▶ **WHAT THE EXERCISE ASKS**:
Down to the final line, write out the data below exactly.

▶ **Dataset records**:
===============

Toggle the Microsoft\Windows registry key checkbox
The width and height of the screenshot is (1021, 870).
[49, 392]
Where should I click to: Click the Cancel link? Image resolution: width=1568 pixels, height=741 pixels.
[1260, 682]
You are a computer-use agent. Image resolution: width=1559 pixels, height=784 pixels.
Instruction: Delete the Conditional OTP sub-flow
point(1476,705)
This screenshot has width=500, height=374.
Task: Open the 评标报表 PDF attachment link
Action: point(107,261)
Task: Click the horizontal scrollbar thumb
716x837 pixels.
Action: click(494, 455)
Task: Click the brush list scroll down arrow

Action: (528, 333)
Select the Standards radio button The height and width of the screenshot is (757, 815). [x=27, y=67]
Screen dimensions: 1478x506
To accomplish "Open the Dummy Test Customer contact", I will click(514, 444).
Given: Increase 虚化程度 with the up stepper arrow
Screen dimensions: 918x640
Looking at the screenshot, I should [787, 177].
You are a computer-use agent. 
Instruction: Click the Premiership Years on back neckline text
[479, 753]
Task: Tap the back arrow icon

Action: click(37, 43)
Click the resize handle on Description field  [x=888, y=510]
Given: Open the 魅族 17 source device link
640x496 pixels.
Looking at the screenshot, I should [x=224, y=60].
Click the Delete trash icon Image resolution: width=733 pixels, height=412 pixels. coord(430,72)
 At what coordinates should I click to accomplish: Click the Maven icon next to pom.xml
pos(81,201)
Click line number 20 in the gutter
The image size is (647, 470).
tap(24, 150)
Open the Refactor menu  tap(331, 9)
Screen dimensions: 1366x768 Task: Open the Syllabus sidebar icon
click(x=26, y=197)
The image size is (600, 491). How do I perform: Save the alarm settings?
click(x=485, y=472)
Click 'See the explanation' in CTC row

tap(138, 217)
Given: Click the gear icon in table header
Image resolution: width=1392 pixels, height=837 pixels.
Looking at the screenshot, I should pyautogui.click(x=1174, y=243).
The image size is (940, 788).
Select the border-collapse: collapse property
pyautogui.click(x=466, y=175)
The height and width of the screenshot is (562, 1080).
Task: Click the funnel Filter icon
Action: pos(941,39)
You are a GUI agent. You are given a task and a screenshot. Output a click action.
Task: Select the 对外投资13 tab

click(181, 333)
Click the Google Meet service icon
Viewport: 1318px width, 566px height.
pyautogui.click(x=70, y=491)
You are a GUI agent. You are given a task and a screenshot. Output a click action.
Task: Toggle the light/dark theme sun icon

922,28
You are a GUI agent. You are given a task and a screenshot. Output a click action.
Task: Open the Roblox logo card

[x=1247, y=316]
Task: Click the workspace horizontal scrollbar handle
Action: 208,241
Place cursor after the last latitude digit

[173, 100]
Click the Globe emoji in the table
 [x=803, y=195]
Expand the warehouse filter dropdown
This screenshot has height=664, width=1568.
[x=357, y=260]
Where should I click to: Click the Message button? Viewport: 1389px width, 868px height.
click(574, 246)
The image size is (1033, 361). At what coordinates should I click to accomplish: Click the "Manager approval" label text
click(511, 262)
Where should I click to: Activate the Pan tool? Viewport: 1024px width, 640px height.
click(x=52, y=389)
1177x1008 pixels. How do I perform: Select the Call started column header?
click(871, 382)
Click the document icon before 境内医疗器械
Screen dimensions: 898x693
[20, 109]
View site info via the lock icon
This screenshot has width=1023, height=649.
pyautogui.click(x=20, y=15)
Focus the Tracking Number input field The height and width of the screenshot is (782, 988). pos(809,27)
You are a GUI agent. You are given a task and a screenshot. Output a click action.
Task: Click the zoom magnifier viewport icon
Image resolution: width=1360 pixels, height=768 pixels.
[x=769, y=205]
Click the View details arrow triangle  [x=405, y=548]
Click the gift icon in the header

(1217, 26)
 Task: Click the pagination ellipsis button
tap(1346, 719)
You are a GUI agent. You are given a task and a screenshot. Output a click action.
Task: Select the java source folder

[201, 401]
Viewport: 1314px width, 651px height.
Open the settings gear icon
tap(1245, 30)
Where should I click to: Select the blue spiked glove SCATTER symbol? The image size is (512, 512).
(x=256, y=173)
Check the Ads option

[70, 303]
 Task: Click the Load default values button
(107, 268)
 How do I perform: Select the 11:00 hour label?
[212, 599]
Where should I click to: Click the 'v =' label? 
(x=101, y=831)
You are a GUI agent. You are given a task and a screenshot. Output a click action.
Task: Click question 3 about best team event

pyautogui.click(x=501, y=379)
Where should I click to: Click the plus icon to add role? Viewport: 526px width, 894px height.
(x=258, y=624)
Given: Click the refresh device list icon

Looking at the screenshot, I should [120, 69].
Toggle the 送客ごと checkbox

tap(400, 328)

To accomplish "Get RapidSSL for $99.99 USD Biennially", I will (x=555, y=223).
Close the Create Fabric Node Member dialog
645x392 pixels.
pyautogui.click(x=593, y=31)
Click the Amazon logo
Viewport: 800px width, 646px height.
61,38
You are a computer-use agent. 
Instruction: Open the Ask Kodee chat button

===============

▶ **FINAL ANSWER**:
Toggle the Microsoft\Windows registry key checkbox
The width and height of the screenshot is (1021, 870).
[49, 392]
Where should I click to: Click the Cancel link? Image resolution: width=1568 pixels, height=741 pixels.
[1260, 682]
You are a computer-use agent. Image resolution: width=1559 pixels, height=784 pixels.
Instruction: Delete the Conditional OTP sub-flow
point(1476,705)
This screenshot has width=500, height=374.
Task: Open the 评标报表 PDF attachment link
Action: point(107,261)
Task: Click the horizontal scrollbar thumb
716x837 pixels.
Action: click(494, 455)
Task: Click the brush list scroll down arrow

Action: (528, 333)
Select the Standards radio button The height and width of the screenshot is (757, 815). [x=27, y=67]
Screen dimensions: 1478x506
To accomplish "Open the Dummy Test Customer contact", I will click(514, 444).
Given: Increase 虚化程度 with the up stepper arrow
Screen dimensions: 918x640
Looking at the screenshot, I should [787, 177].
You are a computer-use agent. 
Instruction: Click the Premiership Years on back neckline text
[479, 753]
Task: Tap the back arrow icon

Action: click(37, 43)
Click the resize handle on Description field  [x=888, y=510]
Given: Open the 魅族 17 source device link
640x496 pixels.
Looking at the screenshot, I should [x=224, y=60].
Click the Delete trash icon Image resolution: width=733 pixels, height=412 pixels. coord(430,72)
 At what coordinates should I click to accomplish: Click the Maven icon next to pom.xml
pos(81,201)
Click line number 20 in the gutter
The image size is (647, 470).
tap(24, 150)
Open the Refactor menu  tap(331, 9)
Screen dimensions: 1366x768 Task: Open the Syllabus sidebar icon
click(x=26, y=197)
The image size is (600, 491). How do I perform: Save the alarm settings?
click(x=485, y=472)
Click 'See the explanation' in CTC row

tap(138, 217)
Given: Click the gear icon in table header
Image resolution: width=1392 pixels, height=837 pixels.
Looking at the screenshot, I should pyautogui.click(x=1174, y=243).
The image size is (940, 788).
Select the border-collapse: collapse property
pyautogui.click(x=466, y=175)
The height and width of the screenshot is (562, 1080).
Task: Click the funnel Filter icon
Action: pos(941,39)
You are a GUI agent. You are given a task and a screenshot. Output a click action.
Task: Select the 对外投资13 tab

click(181, 333)
Click the Google Meet service icon
Viewport: 1318px width, 566px height.
pyautogui.click(x=70, y=491)
You are a GUI agent. You are given a task and a screenshot. Output a click action.
Task: Toggle the light/dark theme sun icon

922,28
You are a GUI agent. You are given a task and a screenshot. Output a click action.
Task: Open the Roblox logo card

[x=1247, y=316]
Task: Click the workspace horizontal scrollbar handle
Action: 208,241
Place cursor after the last latitude digit

[173, 100]
Click the Globe emoji in the table
 [x=803, y=195]
Expand the warehouse filter dropdown
This screenshot has height=664, width=1568.
[x=357, y=260]
Where should I click to: Click the Message button? Viewport: 1389px width, 868px height.
click(574, 246)
The image size is (1033, 361). At what coordinates should I click to accomplish: Click the "Manager approval" label text
click(511, 262)
Where should I click to: Activate the Pan tool? Viewport: 1024px width, 640px height.
click(x=52, y=389)
1177x1008 pixels. How do I perform: Select the Call started column header?
click(871, 382)
Click the document icon before 境内医疗器械
Screen dimensions: 898x693
[20, 109]
View site info via the lock icon
This screenshot has width=1023, height=649.
pyautogui.click(x=20, y=15)
Focus the Tracking Number input field The height and width of the screenshot is (782, 988). pos(809,27)
You are a GUI agent. You are given a task and a screenshot. Output a click action.
Task: Click the zoom magnifier viewport icon
Image resolution: width=1360 pixels, height=768 pixels.
[x=769, y=205]
Click the View details arrow triangle  [x=405, y=548]
Click the gift icon in the header

(1217, 26)
 Task: Click the pagination ellipsis button
tap(1346, 719)
You are a GUI agent. You are given a task and a screenshot. Output a click action.
Task: Select the java source folder

[201, 401]
Viewport: 1314px width, 651px height.
Open the settings gear icon
tap(1245, 30)
Where should I click to: Select the blue spiked glove SCATTER symbol? The image size is (512, 512).
(x=256, y=173)
Check the Ads option

[70, 303]
 Task: Click the Load default values button
(107, 268)
 How do I perform: Select the 11:00 hour label?
[212, 599]
Where should I click to: Click the 'v =' label? 
(x=101, y=831)
You are a GUI agent. You are given a task and a screenshot. Output a click action.
Task: Click question 3 about best team event

pyautogui.click(x=501, y=379)
Where should I click to: Click the plus icon to add role? Viewport: 526px width, 894px height.
(x=258, y=624)
Given: Click the refresh device list icon

Looking at the screenshot, I should [120, 69].
Toggle the 送客ごと checkbox

tap(400, 328)

To accomplish "Get RapidSSL for $99.99 USD Biennially", I will (x=555, y=223).
Close the Create Fabric Node Member dialog
645x392 pixels.
pyautogui.click(x=593, y=31)
Click the Amazon logo
Viewport: 800px width, 646px height.
61,38
You are a computer-use agent. 
Instruction: Open the Ask Kodee chat button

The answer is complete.